Thank you. We have changed “major” to “potential”. Also, we added “…in AML disease progression. Novel, more selective HDAC inhibitors and/or novel HDAC combination therapies should be further explored in myeloid malignancies.”
Minor issues:
The names of genes should be reported in italics.
This was corrected.
Reviewer 4 Report
Dennison et al. examined the treatment response to a library of inhibitors of epigenetic modifiers using bone marrow aspirates from nine patients with relapsed/refractory AML. The authors evaluated a 164-compound epigenetic library containing inhibitors and activators of enzymes that modify epigenetic information. Sixteen of the epigenetic compounds that demonstrated activity in test samples were selected for testing the drug sensitivity of patient samples. Sixty-eight types of compounds demonstrated efficacy in at least one patient, with HDAC inhibitors representing the class of compounds with the highest number of positive hits. Eleven of the tested substances were active in all seven patients. All eleven of these effective substances were zinc-dependent HDAC inhibitors. In the majority of tested samples, the authors identified a common affinity for HDAC1, indicating the need to investigate an underlying dependence on histone or protein acetylation. These data are, in my opinion, preclinical evidence supporting the continued development of HDAC inhibitors for AML. My additional comments are listed below.

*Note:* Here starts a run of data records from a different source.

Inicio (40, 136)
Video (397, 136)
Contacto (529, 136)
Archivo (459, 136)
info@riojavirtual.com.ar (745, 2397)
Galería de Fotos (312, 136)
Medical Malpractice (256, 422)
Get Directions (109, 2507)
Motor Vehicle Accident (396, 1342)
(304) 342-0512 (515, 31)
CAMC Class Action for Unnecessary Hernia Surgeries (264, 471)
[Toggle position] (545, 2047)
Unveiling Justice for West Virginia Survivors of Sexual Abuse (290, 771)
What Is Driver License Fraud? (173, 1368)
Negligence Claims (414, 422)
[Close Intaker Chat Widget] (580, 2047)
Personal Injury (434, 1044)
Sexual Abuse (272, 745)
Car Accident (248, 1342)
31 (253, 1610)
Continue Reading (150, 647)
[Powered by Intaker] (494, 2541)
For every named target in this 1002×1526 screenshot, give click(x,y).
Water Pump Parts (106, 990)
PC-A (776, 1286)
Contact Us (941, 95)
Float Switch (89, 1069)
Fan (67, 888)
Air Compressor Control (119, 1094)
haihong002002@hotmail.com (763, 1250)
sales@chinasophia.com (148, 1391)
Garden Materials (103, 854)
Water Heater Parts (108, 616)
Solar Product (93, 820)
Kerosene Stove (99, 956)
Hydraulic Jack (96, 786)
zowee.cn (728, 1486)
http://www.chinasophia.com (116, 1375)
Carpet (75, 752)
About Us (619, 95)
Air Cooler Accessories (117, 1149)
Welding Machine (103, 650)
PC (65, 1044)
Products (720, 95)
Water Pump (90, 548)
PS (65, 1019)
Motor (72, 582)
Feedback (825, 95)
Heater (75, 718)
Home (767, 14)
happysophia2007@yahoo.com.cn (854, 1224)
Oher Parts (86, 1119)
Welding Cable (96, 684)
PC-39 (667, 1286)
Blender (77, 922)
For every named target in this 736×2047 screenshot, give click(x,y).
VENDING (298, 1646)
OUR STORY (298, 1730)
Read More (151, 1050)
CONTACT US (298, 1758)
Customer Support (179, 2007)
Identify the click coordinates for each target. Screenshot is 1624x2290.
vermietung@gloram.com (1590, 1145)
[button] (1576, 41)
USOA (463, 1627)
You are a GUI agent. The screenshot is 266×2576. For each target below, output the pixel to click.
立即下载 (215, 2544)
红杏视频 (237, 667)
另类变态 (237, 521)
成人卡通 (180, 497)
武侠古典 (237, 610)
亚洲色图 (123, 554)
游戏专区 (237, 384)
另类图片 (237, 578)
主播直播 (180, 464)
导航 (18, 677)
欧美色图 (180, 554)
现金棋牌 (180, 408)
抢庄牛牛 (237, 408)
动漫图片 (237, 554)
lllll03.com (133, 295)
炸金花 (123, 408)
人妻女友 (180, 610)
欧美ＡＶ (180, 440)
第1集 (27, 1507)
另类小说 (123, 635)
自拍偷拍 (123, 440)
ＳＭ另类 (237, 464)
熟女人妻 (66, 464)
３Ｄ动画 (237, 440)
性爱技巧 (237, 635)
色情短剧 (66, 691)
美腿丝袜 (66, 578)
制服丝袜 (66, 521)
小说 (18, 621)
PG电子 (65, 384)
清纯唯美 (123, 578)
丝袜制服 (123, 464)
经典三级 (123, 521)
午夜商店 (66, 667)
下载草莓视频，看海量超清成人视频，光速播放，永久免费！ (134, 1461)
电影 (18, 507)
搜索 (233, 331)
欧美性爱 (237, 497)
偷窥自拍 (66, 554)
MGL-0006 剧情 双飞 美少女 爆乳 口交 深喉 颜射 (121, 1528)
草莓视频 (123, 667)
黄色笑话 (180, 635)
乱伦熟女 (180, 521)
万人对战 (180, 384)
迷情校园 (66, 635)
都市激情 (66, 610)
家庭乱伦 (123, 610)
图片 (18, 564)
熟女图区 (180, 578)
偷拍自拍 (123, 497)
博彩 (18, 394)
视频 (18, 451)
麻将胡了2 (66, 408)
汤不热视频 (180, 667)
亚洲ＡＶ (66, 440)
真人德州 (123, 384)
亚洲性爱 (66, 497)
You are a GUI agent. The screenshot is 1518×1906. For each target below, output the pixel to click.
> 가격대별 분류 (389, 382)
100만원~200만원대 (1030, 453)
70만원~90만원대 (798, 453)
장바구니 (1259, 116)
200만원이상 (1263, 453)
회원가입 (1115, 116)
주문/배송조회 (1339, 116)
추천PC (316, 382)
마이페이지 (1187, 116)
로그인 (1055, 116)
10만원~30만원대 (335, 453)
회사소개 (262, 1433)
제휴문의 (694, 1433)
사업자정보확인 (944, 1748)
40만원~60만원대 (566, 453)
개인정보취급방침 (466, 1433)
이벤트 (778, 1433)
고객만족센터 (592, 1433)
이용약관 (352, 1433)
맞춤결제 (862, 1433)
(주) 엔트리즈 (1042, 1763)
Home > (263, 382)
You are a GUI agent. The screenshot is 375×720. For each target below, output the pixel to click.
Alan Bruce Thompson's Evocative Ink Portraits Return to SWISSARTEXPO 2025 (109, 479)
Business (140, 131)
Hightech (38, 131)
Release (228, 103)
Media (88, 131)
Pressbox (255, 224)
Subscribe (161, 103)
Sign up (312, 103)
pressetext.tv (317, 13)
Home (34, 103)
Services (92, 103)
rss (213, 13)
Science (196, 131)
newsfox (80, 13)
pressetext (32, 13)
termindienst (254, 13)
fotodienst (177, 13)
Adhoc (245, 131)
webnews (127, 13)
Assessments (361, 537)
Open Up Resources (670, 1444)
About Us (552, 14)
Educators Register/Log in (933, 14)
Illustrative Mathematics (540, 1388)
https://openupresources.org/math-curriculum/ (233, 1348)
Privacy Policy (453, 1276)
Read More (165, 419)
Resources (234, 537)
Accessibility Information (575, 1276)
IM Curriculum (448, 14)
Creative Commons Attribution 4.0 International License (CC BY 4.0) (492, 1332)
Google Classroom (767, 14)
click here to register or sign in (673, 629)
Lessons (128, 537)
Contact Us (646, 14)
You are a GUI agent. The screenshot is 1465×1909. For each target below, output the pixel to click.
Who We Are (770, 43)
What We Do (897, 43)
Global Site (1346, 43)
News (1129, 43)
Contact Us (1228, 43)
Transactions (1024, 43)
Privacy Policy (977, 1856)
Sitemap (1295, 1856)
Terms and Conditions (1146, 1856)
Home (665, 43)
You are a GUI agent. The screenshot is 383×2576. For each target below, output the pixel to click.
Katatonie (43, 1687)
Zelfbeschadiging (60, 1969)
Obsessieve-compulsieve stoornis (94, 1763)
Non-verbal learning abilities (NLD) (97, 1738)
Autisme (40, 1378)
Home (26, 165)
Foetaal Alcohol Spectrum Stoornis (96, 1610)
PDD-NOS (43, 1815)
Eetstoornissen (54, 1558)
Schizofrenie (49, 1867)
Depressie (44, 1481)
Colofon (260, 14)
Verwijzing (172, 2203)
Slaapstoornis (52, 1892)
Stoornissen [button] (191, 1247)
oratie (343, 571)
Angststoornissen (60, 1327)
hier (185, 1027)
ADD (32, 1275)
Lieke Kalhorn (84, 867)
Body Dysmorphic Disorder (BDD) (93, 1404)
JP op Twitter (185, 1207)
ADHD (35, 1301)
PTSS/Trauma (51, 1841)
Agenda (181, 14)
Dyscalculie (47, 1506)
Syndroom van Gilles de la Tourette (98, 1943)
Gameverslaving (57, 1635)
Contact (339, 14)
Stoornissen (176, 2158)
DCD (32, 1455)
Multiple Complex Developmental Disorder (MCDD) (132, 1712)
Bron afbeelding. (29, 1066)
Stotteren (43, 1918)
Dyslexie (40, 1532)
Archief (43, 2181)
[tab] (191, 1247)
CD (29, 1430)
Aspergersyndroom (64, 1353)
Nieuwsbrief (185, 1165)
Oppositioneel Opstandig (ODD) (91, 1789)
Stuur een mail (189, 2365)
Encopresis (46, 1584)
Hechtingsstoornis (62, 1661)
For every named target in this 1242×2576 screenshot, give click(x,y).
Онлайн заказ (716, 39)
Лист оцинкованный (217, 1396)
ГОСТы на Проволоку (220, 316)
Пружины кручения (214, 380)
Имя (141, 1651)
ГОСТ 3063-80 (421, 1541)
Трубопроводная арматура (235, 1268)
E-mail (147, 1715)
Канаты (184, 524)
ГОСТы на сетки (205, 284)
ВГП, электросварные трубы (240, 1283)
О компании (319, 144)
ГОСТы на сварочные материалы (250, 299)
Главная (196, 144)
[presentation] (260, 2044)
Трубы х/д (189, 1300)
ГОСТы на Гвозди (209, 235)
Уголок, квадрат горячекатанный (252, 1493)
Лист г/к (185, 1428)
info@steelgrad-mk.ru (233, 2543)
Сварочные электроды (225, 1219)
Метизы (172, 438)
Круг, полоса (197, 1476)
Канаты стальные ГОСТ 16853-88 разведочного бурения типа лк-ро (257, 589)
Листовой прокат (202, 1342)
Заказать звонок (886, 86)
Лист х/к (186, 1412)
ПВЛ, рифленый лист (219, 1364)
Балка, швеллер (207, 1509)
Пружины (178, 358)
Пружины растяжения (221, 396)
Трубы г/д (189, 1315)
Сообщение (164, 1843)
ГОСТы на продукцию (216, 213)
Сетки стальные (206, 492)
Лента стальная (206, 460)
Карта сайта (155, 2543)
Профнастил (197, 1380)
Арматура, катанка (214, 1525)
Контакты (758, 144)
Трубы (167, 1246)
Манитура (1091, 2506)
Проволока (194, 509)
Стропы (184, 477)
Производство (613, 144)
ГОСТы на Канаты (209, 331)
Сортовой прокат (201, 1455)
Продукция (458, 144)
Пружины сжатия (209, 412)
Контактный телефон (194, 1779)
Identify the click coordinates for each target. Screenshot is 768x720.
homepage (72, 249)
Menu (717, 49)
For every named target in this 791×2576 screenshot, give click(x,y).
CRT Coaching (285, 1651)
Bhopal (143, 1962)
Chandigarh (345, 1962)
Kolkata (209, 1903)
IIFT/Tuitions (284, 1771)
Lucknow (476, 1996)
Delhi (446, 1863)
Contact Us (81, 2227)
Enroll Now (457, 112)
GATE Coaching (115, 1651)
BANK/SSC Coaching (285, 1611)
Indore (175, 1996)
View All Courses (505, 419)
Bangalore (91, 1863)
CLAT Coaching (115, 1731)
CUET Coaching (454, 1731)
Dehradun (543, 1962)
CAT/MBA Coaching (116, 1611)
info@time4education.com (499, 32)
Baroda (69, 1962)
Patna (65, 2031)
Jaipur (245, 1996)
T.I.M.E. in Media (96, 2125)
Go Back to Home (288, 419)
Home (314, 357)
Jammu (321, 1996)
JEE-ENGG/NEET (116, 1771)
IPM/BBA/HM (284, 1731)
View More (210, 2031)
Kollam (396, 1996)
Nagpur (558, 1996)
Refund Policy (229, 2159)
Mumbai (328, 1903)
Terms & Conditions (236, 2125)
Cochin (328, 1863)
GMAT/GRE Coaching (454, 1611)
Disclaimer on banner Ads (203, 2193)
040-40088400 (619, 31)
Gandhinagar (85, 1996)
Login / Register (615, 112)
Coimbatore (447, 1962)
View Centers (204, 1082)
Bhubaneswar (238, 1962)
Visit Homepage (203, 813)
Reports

Paper and abstract refer patient samples as “patient” or “response in patients”, to me this is misleading because observed responses are seen in the samples, not in patients
line 299 – “Both of the tested patients responded well to these HDAC inhibitors, although at varying multitudes, which is expected given the heterogeneity of the disease”
Abstract - “Other compounds including bromodomain and extraterminal domain (BET) protein 27 inhibitors showed efficacy in most patients
Abstract: “ant-blast activity” typo?
Author Response
Reviewer 4:
Dennison et al. examined the treatment response to a library of inhibitors of epigenetic modifiers using bone marrow aspirates from nine patients with relapsed/refractory AML. The authors evaluated a 164-compound epigenetic library containing inhibitors and activators of enzymes that modify epigenetic information. Sixteen of the epigenetic compounds that demonstrated activity in test samples were selected for testing the drug sensitivity of patient samples. Sixty-eight types of compounds demonstrated efficacy in at least one patient, with HDAC inhibitors representing the class of compounds with the highest number of positive hits. Eleven of the tested substances were active in all seven patients. All eleven of these effective substances were zinc-dependent HDAC inhibitors. In the majority of tested samples, the authors identified a common affinity for HDAC1, indicating the need to investigate an underlying dependence on histone or protein acetylation. These data are, in my opinion, preclinical evidence supporting the continued development of HDAC inhibitors for AML. My additional comments are listed below.
Paper and abstract refer patient samples as “patient” or “response in patients”, to me this is misleading because observed responses are seen in the samples, not in patients
This was corrected in the manuscript.
line 299 – “Both of the tested patients responded well to these HDAC inhibitors, although at varying multitudes, which is expected given the heterogeneity of the disease”
This was corrected in the manuscript.
Abstract - “Other compounds including bromodomain and extraterminal domain (BET) protein 27 inhibitors showed efficacy in most patients
This was corrected in the manuscript.
Abstract: “ant-blast activity” typo?
This was corrected in the manuscript.
Round 2
Reviewer 1 Report
The authors addressed most of the concerns raised in the previous revision.
Reviewer 3 Report
The authors addressed several of the raised points.
In my opinion the work remains limited by some major issues, particularly the sample size (in spite of acknowledging that they have not increased their study population) and heterogeneity of the studied patients.